### EXTRACTED INFORMATION
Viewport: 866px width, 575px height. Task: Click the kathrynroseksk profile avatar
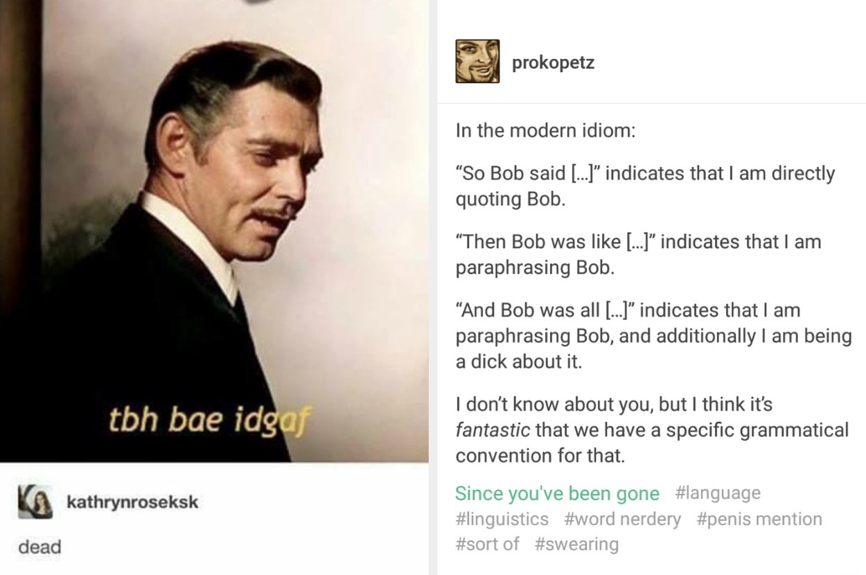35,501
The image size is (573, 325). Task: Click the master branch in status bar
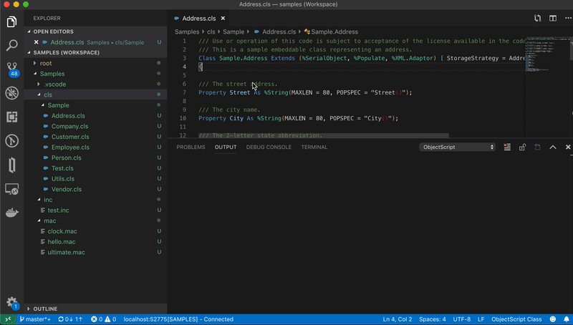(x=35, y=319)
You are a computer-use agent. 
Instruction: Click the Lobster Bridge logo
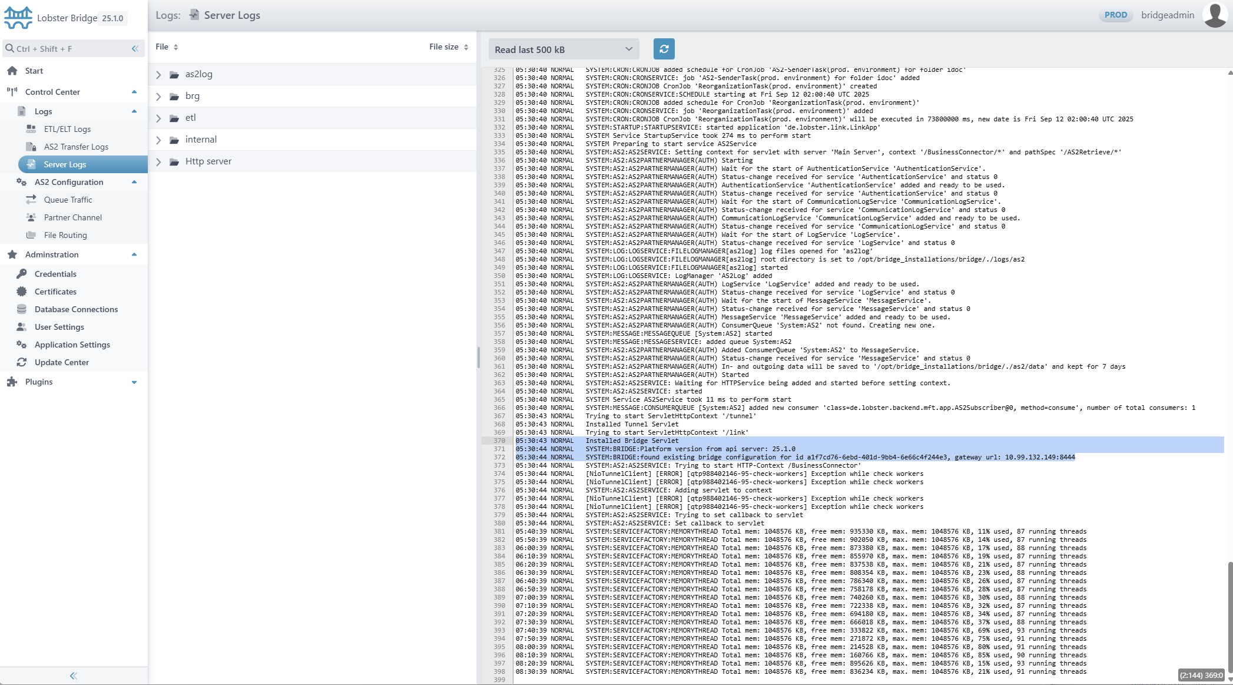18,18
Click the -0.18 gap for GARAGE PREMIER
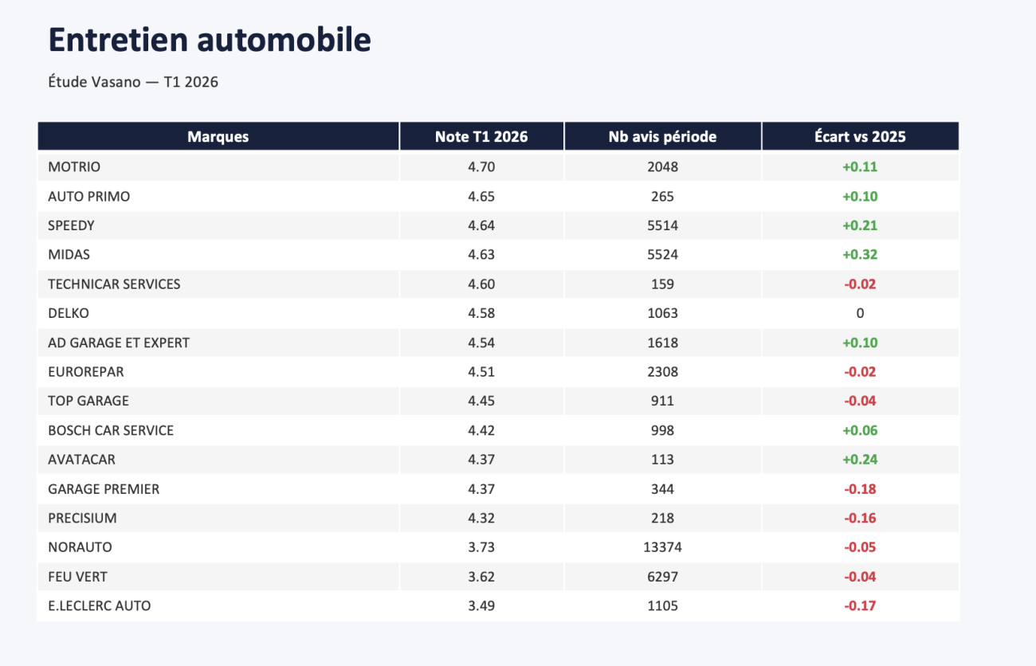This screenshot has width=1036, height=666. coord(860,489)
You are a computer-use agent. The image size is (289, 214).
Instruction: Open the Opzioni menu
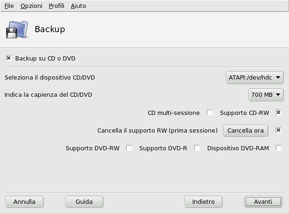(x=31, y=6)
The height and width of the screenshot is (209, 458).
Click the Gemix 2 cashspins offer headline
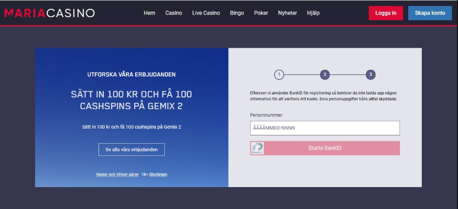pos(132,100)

### STATED EXERCISE
Copy the entries above, substituting "Tap" for every "Click" and leaving everything else unchanged. Leave the pictures out.

### FULL OUTPUT
Viewport: 866px width, 575px height. Task: Tap the kathrynroseksk profile avatar
35,501
The image size is (573, 325). Task: Tap the master branch in status bar
(x=35, y=319)
You are a computer-use agent. 
Instruction: Tap the Lobster Bridge logo
18,18
Tap the -0.18 gap for GARAGE PREMIER
This screenshot has width=1036, height=666. coord(860,489)
You are a computer-use agent. The image size is (289, 214).
Instruction: Open the Opzioni menu
(x=31, y=6)
The height and width of the screenshot is (209, 458).
Tap the Gemix 2 cashspins offer headline
pos(132,100)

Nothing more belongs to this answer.